Aerial Yoga ist anders. Es kombiniert traditionelle Asanas mit akrobatischen Bewegungen in einem großen Tuch, das von der Decke hängt und die Praktizierenden gleichzeitig in schaukelnde Bewegungen versetzt und im Spiel mit der Schwerkraft herausfordert. Klingt nach ziemlich viel Spaß! Deshalb wurde es dringend Zeit, dass ich das „Yoga in der Hängematte“, wie es gerne irreführend genannt wird, mal ausprobiere. Angeboten wird es in Darmstadt im Balance Yoga in der Kirchstraße sowie im Satya Yoga am Marktplatz – und die Plätze sind stets begehrt. An einem Samstag im Oktober hatte ich Glück und konnte eines der sieben Tücher im einladenden Balance Studio ergattern. Natascha, die ihre Yogalehrerinnen-Ausbildung in Thailand gemacht hat und im Balance einen Vinyasa-Flow- und Aerial-Yoga-Kurs anleitet, hat die Tücher bereits aufgehängt und schaut mit mir nach der richtigen Höhe: „Wenn Du das Tuch zusammenraffst und Dich mit den Händen leicht hineinstützt, sollte es auf Höhe Deiner Beckenknochen, deutlich unterhalb Deines Bauches sein“, erklärt sie mir. Noch schnell eine Matte unter dem Tuch ausgebreitet – und los geht es!
Ein Tuch, zwei Tuchstränge, unzählige Möglichkeiten
Aber Moment: Was für ein Tuch ist das denn eigentlich?

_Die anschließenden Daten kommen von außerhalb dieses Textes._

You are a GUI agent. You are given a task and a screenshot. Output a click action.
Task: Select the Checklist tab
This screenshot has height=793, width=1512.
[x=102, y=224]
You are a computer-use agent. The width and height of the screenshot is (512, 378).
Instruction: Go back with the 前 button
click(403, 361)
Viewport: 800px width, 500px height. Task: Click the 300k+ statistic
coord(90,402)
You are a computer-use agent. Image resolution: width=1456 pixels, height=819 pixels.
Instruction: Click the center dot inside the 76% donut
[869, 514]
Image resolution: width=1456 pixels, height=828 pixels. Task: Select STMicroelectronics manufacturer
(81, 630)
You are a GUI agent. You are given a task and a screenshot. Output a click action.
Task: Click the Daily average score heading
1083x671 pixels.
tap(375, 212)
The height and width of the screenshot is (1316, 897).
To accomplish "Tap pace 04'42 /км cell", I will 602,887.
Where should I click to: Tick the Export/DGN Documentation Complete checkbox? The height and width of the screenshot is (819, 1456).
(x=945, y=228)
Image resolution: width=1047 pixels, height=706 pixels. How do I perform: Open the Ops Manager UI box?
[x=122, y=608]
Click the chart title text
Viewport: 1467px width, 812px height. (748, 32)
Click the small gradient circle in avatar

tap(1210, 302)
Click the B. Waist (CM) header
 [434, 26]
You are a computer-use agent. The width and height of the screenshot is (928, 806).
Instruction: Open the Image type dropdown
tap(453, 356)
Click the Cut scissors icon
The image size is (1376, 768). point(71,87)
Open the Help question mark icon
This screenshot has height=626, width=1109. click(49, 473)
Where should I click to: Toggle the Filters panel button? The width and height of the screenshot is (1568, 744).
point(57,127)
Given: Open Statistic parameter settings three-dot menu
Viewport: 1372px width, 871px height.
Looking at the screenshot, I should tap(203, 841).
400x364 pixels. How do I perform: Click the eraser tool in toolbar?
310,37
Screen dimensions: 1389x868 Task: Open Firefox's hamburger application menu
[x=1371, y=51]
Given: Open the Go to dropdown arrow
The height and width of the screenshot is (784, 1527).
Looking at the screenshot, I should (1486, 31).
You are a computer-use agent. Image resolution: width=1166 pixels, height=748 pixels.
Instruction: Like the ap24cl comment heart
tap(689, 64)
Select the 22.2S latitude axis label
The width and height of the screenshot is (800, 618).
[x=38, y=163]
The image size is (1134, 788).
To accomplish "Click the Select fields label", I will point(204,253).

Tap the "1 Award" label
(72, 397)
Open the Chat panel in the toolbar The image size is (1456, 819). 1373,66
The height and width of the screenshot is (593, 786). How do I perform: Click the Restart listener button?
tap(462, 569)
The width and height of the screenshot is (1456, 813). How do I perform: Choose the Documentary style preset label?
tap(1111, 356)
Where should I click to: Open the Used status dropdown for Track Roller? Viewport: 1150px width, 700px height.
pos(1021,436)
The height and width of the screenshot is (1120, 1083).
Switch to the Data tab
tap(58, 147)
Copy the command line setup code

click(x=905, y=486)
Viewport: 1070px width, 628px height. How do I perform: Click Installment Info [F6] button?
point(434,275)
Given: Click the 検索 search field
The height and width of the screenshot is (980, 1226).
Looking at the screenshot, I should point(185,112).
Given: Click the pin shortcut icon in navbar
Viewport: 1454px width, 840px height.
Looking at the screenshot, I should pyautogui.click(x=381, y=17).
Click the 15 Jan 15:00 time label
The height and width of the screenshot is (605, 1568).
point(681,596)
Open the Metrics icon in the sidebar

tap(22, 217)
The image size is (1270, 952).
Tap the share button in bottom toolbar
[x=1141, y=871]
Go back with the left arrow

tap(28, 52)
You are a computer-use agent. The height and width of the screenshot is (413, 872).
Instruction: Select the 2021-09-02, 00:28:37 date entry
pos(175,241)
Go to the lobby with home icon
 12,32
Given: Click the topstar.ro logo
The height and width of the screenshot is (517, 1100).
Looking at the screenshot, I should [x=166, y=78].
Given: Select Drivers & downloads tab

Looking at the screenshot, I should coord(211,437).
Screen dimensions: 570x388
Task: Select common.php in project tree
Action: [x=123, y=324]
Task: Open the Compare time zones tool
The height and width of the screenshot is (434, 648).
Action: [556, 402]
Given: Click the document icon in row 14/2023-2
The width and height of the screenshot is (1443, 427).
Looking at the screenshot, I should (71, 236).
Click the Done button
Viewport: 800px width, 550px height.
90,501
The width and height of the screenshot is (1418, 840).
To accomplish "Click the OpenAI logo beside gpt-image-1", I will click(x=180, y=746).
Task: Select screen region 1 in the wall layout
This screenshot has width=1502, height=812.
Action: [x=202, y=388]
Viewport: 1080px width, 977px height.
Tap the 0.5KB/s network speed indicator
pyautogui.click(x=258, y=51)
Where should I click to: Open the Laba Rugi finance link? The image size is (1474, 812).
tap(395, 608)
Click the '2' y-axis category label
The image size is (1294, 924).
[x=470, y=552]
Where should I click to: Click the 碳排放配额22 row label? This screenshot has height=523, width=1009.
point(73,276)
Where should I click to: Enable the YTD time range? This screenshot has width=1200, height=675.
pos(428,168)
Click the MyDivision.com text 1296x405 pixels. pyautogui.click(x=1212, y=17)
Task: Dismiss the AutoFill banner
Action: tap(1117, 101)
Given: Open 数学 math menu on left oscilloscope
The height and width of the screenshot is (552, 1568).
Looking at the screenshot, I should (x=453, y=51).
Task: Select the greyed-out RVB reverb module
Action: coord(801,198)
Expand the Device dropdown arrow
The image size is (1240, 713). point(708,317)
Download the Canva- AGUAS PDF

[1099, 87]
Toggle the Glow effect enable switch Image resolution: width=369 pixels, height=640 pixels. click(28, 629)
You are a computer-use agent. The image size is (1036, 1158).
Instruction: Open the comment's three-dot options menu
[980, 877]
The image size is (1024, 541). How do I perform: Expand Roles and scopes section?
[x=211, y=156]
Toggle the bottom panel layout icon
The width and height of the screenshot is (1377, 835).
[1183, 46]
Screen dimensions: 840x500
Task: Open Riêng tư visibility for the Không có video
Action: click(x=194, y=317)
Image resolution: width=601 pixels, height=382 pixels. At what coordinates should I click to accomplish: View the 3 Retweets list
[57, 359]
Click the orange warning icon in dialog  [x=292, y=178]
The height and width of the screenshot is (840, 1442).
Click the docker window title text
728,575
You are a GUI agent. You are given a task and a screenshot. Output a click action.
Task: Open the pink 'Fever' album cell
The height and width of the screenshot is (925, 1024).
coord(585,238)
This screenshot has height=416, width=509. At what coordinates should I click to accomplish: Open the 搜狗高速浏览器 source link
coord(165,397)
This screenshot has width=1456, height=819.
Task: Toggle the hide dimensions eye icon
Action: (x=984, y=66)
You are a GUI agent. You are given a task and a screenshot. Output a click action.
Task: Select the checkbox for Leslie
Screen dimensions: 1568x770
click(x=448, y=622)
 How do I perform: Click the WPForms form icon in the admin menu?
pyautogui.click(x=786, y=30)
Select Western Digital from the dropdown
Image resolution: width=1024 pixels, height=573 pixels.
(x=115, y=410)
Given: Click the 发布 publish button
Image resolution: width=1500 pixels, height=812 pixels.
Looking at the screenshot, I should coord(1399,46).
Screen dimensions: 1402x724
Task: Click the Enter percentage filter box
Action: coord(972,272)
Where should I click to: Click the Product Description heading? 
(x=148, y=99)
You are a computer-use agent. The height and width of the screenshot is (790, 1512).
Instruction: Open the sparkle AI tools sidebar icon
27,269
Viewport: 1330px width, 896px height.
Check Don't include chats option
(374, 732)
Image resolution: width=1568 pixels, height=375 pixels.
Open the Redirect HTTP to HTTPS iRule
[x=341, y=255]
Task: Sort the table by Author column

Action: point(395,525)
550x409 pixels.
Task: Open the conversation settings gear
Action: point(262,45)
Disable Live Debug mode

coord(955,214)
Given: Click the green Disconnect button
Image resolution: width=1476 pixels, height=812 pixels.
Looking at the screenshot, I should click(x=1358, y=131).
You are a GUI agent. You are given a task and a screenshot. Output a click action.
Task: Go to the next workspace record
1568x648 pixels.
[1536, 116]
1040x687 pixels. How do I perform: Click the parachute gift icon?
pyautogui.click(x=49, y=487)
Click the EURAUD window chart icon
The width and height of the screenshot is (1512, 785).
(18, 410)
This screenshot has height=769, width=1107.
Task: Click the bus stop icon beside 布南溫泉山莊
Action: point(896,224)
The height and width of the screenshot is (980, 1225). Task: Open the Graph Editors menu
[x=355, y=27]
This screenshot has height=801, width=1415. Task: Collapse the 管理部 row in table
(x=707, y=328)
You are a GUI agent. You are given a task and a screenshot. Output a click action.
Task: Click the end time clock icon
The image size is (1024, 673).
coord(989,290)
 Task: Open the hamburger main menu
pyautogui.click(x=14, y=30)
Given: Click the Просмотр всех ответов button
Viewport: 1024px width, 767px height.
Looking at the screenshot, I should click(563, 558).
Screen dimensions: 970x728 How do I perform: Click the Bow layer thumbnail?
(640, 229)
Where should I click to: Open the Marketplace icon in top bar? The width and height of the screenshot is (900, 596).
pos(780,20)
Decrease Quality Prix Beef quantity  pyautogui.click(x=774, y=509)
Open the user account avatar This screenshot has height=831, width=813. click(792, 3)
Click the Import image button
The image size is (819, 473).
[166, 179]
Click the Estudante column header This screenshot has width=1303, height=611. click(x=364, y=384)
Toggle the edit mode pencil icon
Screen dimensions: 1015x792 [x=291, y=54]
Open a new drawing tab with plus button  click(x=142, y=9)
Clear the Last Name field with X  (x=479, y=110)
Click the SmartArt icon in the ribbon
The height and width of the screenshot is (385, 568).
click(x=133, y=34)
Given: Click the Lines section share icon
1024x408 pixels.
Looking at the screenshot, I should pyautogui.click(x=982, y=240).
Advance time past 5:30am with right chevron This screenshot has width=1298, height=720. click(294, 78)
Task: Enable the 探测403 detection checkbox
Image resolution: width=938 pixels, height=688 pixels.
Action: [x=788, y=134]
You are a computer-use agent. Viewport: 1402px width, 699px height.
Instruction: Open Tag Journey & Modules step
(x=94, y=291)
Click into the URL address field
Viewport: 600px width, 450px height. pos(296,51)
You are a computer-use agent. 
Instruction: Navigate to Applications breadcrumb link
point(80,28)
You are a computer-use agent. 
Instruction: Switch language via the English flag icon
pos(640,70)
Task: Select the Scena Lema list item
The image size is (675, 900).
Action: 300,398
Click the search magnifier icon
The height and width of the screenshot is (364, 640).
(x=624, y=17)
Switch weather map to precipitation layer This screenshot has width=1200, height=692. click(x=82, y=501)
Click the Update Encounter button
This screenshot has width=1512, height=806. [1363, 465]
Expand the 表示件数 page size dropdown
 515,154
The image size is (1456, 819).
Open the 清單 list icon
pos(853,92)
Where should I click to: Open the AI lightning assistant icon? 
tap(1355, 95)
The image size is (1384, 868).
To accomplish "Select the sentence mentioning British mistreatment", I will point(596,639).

Mit einer Hängematte haben die rund drei mal vier Meter großen Tücher, die entweder an einer Ein- oder Zwei-Punkt-Aufhängung befestigt sind und durch Karabinerhaken wie im Klettergurt in ihrer Höhe variiert werden können, wenig zu tun. Zum einen hängen die Tuchenden wesentlich enger beieinander, zum anderen ist der Nylon- oder Polyamid-Stoff durch die querelastische Webung nachgiebiger – was es mir ermöglicht, nach dem Einstieg ins Tuch relativ schnell und halbwegs elegant in eine erste Aerial Asana, den „Reiter“, zu kommen. Dafür raffe ich einen der Tuchstränge zusammen, lehne mich in den anderen und hebe mein Bein durch das Tuch zur anderen Seite. Wenn ich den Tuchstrang hinter mir nun aufziehe, meine Ferse in der Tuchkante platziere und die Beine anwinkele (aus dem Boden-Yoga kennt man diese Position als „Schmetterling“) bin ich sofort in meiner eigenen kleinen Welt und kann hier in eine kleine Meditation starten. So weit, so entspannt!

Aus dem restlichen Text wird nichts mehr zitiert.